**TASK GOAL:** Where a line in the records below contains the string "with", tally it; give only the final number.

**EXCERPTED DATA:**

======

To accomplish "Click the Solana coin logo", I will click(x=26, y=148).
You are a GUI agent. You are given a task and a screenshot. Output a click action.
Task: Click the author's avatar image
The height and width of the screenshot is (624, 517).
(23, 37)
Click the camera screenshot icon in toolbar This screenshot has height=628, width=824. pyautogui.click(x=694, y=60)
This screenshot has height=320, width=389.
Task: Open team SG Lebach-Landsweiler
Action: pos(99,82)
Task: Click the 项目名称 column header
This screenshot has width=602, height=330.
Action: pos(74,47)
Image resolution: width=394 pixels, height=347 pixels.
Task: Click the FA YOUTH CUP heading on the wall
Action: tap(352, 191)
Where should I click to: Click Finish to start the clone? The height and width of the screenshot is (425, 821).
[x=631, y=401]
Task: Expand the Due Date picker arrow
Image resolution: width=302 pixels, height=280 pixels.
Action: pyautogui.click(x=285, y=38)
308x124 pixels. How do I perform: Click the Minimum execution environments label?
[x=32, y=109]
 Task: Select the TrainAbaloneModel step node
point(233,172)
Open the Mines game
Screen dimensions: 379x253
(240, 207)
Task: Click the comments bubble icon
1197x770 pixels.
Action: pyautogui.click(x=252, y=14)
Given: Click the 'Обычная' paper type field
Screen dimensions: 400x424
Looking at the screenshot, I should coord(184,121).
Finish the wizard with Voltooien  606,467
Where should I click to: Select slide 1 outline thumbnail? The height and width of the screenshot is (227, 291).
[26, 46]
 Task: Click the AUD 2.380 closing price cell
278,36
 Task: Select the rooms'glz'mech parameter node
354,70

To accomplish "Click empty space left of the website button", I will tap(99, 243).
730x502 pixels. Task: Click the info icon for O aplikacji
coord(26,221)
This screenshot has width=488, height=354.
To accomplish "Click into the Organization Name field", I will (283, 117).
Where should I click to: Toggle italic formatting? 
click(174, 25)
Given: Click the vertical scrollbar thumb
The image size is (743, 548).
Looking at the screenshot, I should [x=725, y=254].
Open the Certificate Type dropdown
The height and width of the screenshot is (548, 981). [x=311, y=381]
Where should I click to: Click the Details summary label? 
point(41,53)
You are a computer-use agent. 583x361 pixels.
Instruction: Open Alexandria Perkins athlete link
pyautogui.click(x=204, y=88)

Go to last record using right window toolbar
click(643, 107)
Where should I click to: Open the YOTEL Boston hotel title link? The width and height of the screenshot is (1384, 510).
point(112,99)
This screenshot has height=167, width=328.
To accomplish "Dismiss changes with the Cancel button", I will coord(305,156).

======

**RESPONSE TO THIS EXERCISE:** 2